| Task prompt |
Rewrite everything in the Autism Acceptance Month text from "Many people still" down to "from the majority?", replacing "the majority" with "most people".

This April is officially Autism Acceptance Month, according to many autism organizations by and for autistic people. This differs from previous years in that they were "Autism Awareness" months. You'll probably still see the "Awareness" term in a lot of places but much of the autistic community has decided to move beyond awareness and wants to focus on acceptance, because awareness alone appears to be actively harming them.
The idea of Autism Acceptance Month actually dates back to 2011, when it was started by Paula Durbin Westby in order to switch the focus from "autistic people exist" and get people away from "autism is a problem" to "autistic people are great the way they are."
Many people still think of autism as a disease that needs to be cured, but the autistic community largely does not want to be "cured." They think of themselves as different from the majority, not broken. The only that's broken is the way that those of us who are not autistic treat autistic people and our society at large, which leaves autistic people out. It's still largely considered to be a developmental disability because for some it can seriously impair their ability to function in society, depending on how autistic they are on the spectrum. But is that autism's fault or a failure of society to accommodate those who are different from the majority?

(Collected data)
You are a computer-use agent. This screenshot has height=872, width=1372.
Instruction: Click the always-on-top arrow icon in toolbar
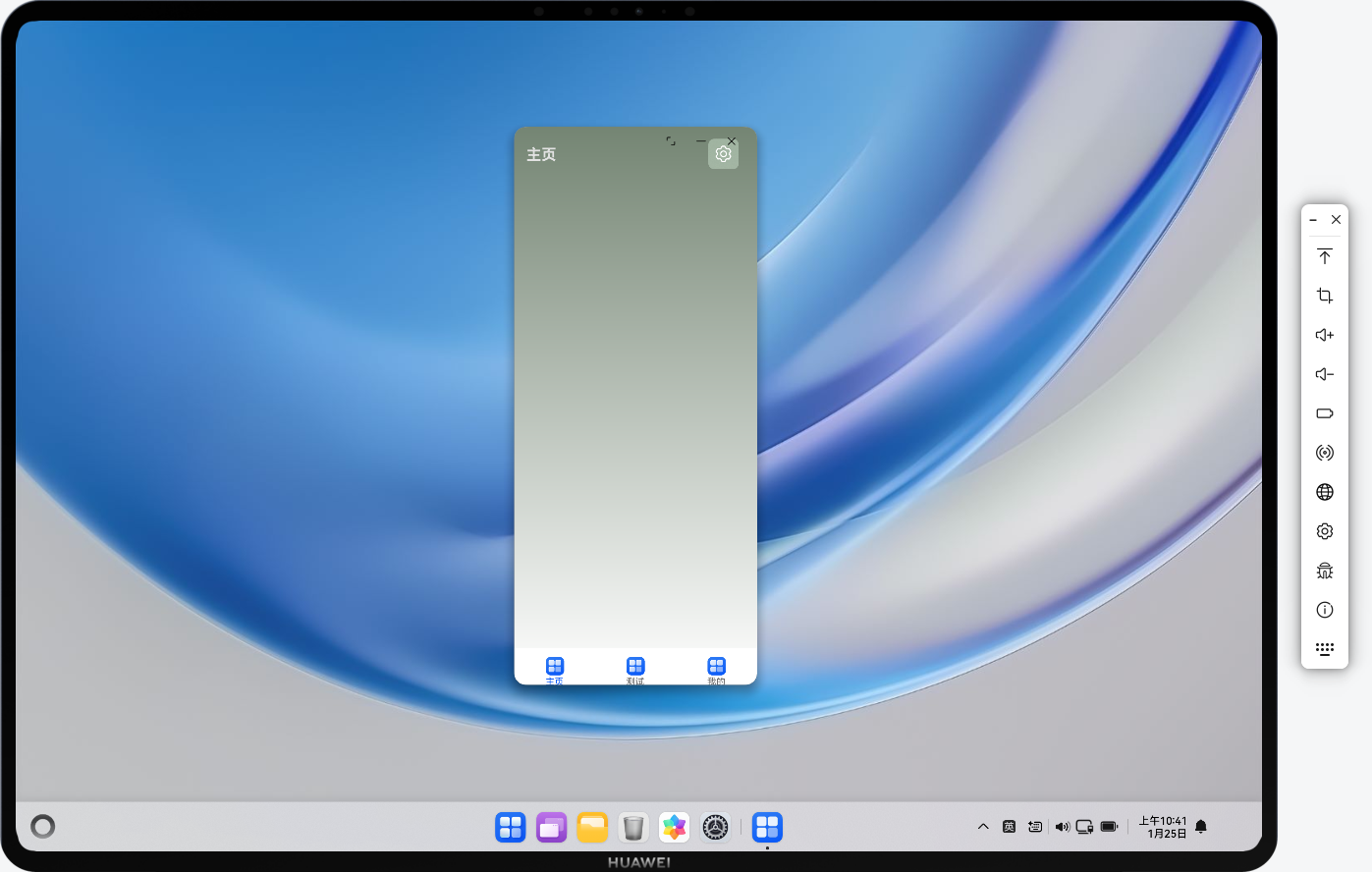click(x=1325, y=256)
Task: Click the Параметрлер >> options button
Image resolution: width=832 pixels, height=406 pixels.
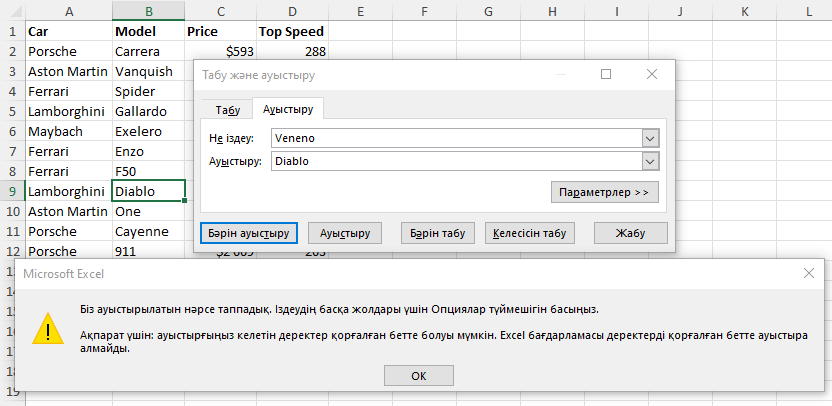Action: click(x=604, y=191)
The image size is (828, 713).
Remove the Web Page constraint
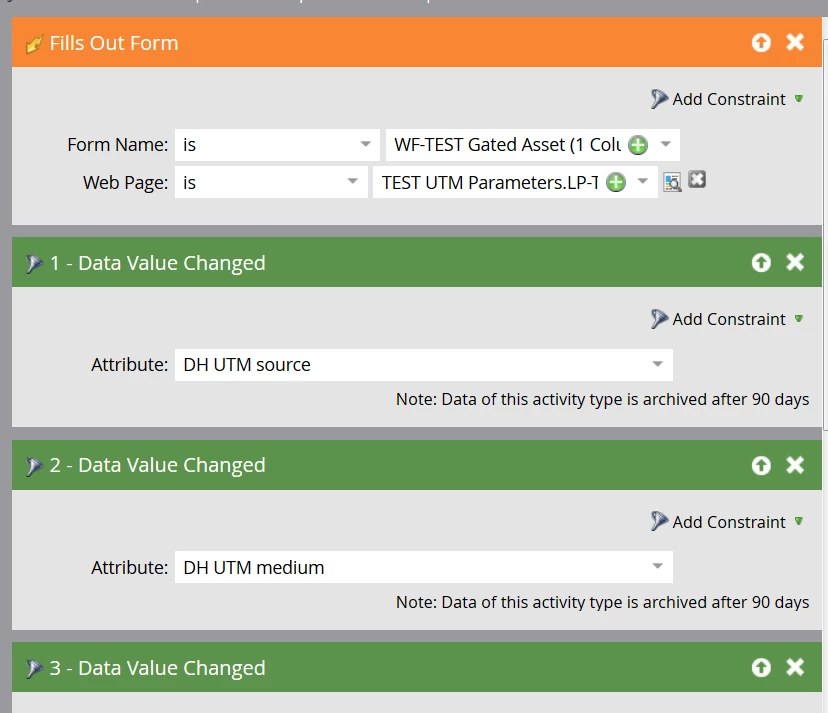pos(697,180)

| Solution to the problem |
Many people still think of autism as a disease that needs to be cured, but the autistic community largely does not want to be "cured." They think of themselves as different from most people, not broken. The only that's broken is the way that those of us who are not autistic treat autistic people and our society at large, which leaves autistic people out. It's still largely considered to be a developmental disability because for some it can seriously impair their ability to function in society, depending on how autistic they are on the spectrum. But is that autism's fault or a failure of society to accommodate those who are different from most people?